Les institutions non-bancaires devraient aussi être une option pour les membres de la communauté arabe cherchant un crédit, via un chèque de dépôt différé. Mais la seule firme régulée de cette manière qui se focalise sur les services offerts la communauté arabe, la M.L.R.N (qui est devenue récemment la toute première entreprise arabe à entrer sur le marché de la Bourse de Tel Aviv) ne travaille pas avec les emprunteurs privés, ni avec les petites entreprises.
Les seuls organismes d’encaissement de chèque non-régulés, pour leur part, sont dorénavant sous le contrôle des gangs.
Tandis que l’accès au crédit pour les consommateurs est disponible par le biais des cartes de crédit, les membres de la communauté se refusent traditionnellement à utiliser de tels outils, explique Urabi qui estime que plus des deux-tiers des Arabes israéliens n’ont pas de carte de crédit.
« L’État a intérêt à réduire l’usage des liquidités mais dans la société arabe, c’est le contraire. Le liquide est encore en vogue, les salaires sont payés cash et il y a des fraudes aux factures. C’est un phénomène très commun », ajoute-t-il.
Selon des experts bancaires, le manque de carte de crédit signifie que les gens sont moins susceptibles d’avoir des dossiers d’emprunt – ce qui peut poser des problèmes lorsqu’ils tentent d’ouvrir un compte ou de transférer de l’argent d’un compte à l’autre.
Le résultat final est que le moyen le plus facile, le plus rapide – et parfois le seul – d’obtenir un prêt est de passer par le marché gris.
« Il existe beaucoup de services de crédit sur le marché hors du système bancaire », dit Khalaila. « Vous pouvez acheter une voiture avec un financement ou obtenir une ligne de crédit de 4 000 shekels sans aucun contrôle de capacité de remboursement du prêt. On peut déposer un chèque à encaisser dans un magasin de change – mais là, il faut savoir qu’on fait une transaction avec des organisations du crime organisé », ajoute-t-il.
Khalaila, qui forme des familles sur la question de la responsabilité financière en plus de son travail de consultant en hypothèque, dit qu’il conseille à tout le monde de rester à l’écart des prêts souscrits sur le marché gris.
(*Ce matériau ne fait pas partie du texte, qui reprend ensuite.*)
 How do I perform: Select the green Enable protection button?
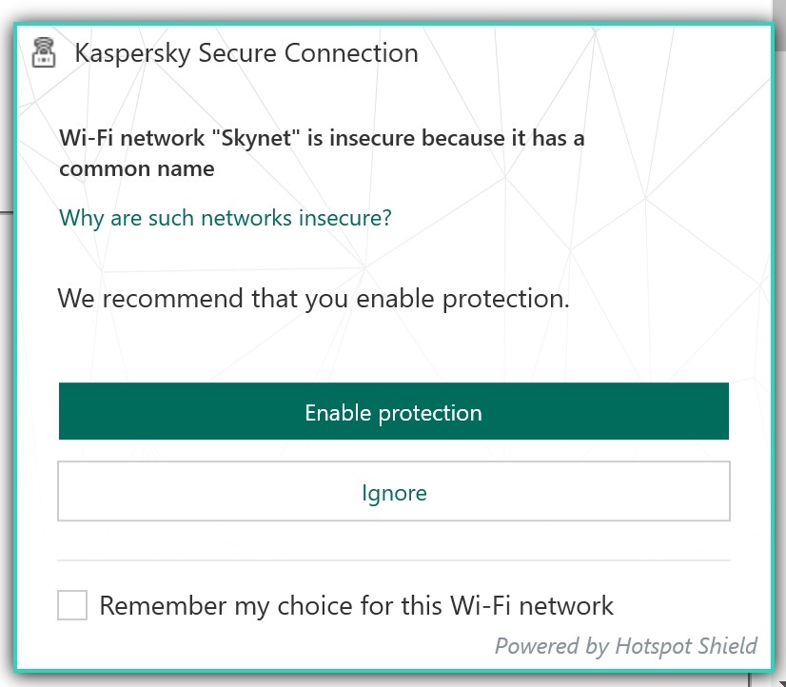[393, 412]
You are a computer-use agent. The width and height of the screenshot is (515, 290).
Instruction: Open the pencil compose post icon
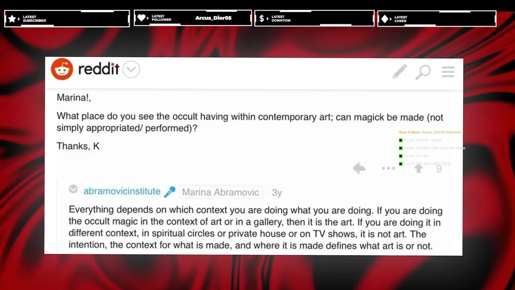[x=400, y=72]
« Si une famille me demande un conseil, je réponds que ‘je ne conseille pas les personnes qui ont reçu un prêt sur le marché gris’, » explique-t-il.
Il note qu’un grand nombre d’individus, au sein de la communauté, n’ont jamais reçu d’éducation en termes de gestion des finances – vivant au-dessus de leur moyens en s’appuyant sur l’accès facile à des prêts non-régulés sans nécessairement avoir conscience des conséquences.
« On voit des gamins de 20 ans dans la communauté arabe, qui ont un peu travaillé et qui gagnent peut-être 7000 shekels par mois, décider d’acheter une voiture de luxe de peut-être 220 000 shekels », explique-t-il. « Ils pensent : ‘Je peux rembourser 4 000 shekels par mois’ mais ils ne prennent pas en compte les 12 000 shekels qu’il faudra pour l’assurance, le carburant et les autres dépenses. Au final, il ne reste rien de leur salaire. Pire, un père va pousser son fils à le faire parce que sa voiture aussi est financée de cette façon et c’est comme ça que la situation d’une famille toute entière s’effondre ».
Pour Urabi et d’autres, le manque d’accès à un système bancaire régulé s’accompagne d’autres problématiques bien ancrées dans la société arabe, et qui ne sont pas prises en charge de manière significative.
« Il n’y a actuellement aucune discussion sérieuse, en profondeur, sur les barrières au financement dans la communauté arabe, que ce soit pour les jeunes ou en général », indique-t-il. « Le marché de l’immobilier est embourbé, il n’y a pas de développement au niveau local et tant que le marché de l’immobilier restera dans un tel état de délabrement, il n’y aura pas d’incitation au crédit ou aux prêts à la construction, ou pour les entreprises en charge des constructions ».